* _INSTRUCTIONS TO FOLLOW_
Beginning at the line with "Task: Switch to the MOTIFS tab", please repeat each line exactly through the end of the records below, including that first line and the last, but no pictures.

(Data items)
= Beginning of Section =
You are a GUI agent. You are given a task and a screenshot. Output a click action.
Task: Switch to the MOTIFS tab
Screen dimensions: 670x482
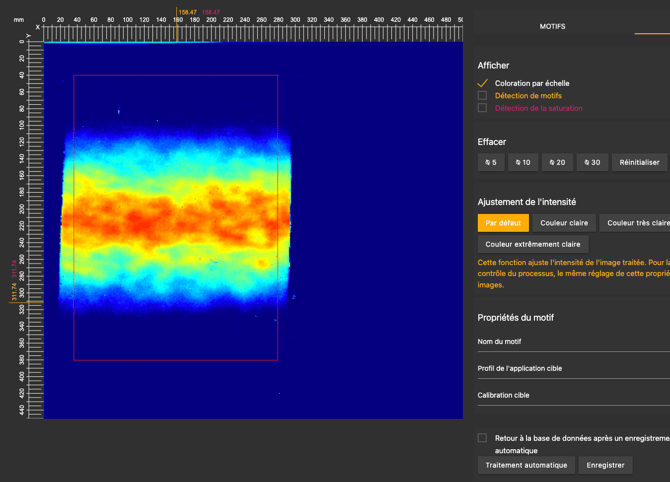tap(552, 27)
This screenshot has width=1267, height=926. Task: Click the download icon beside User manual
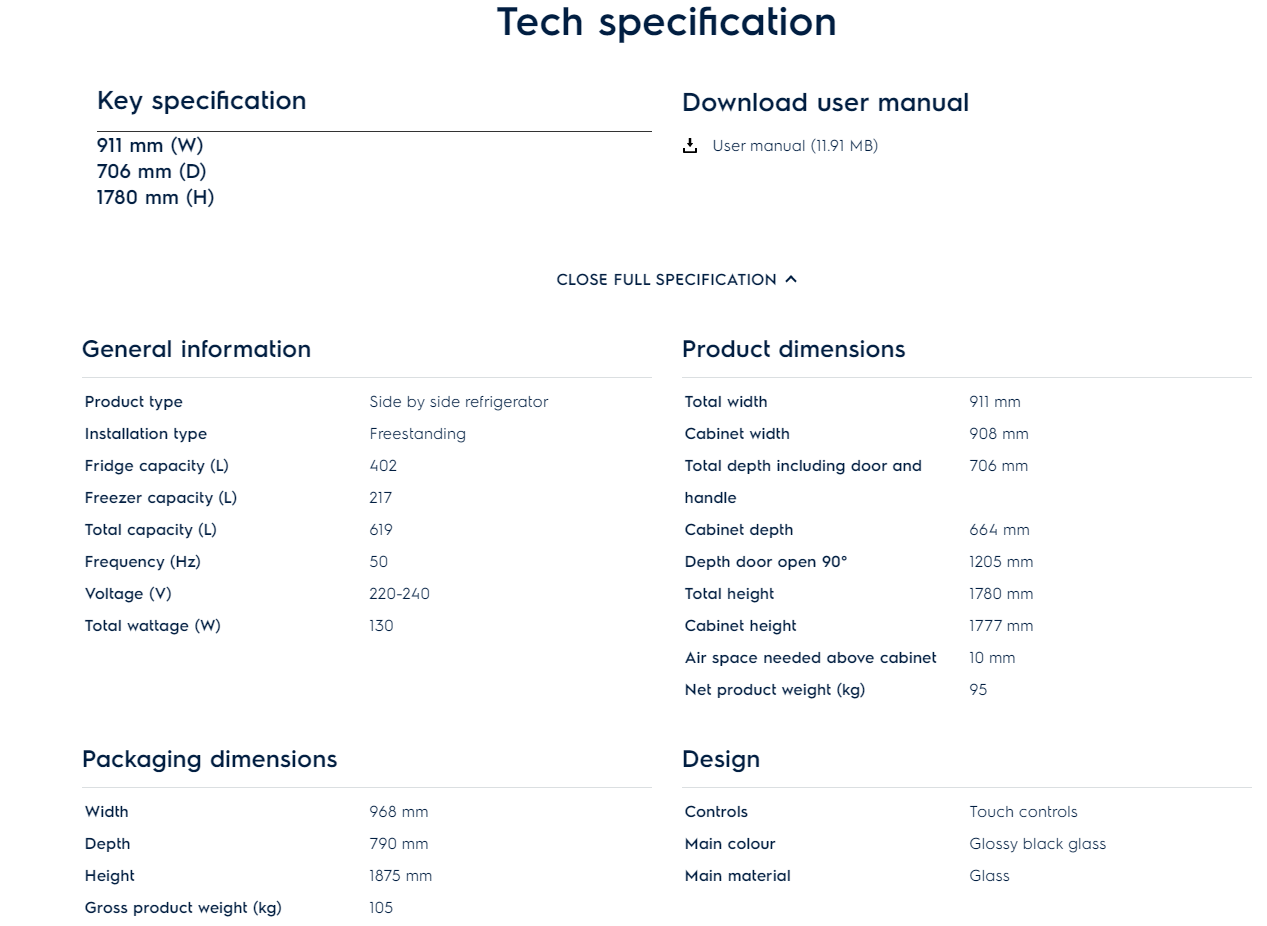(690, 146)

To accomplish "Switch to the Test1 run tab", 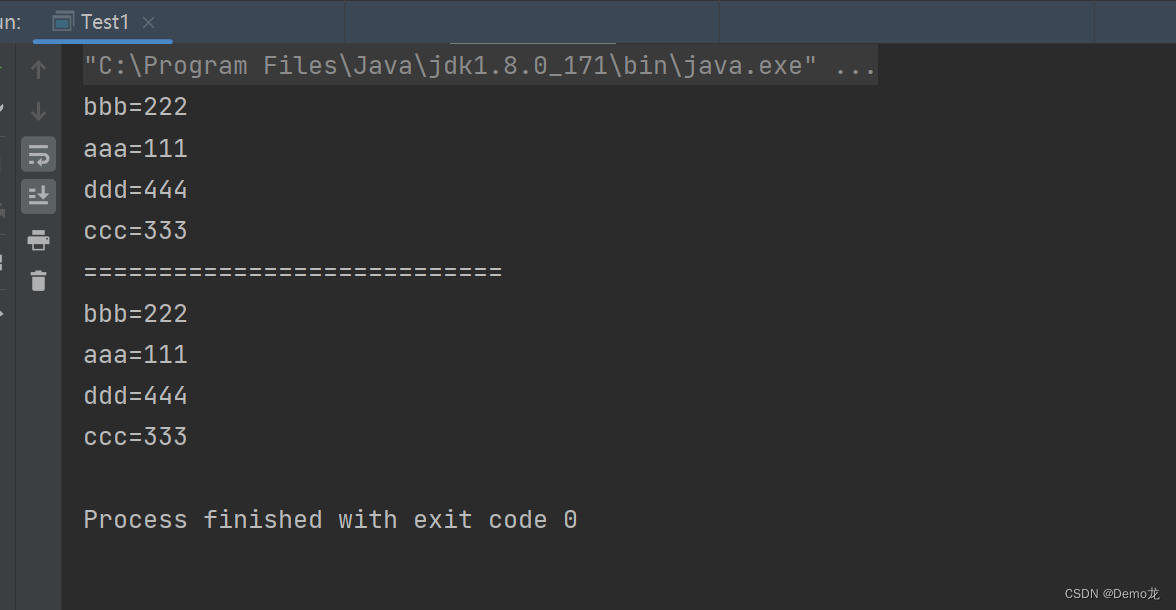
= End of Section =
* _TASK ANSWER_
Task: Switch to the MOTIFS tab
Screen dimensions: 670x482
tap(552, 27)
This screenshot has width=1267, height=926. Task: Click the download icon beside User manual
(690, 146)

To accomplish "Switch to the Test1 run tab", 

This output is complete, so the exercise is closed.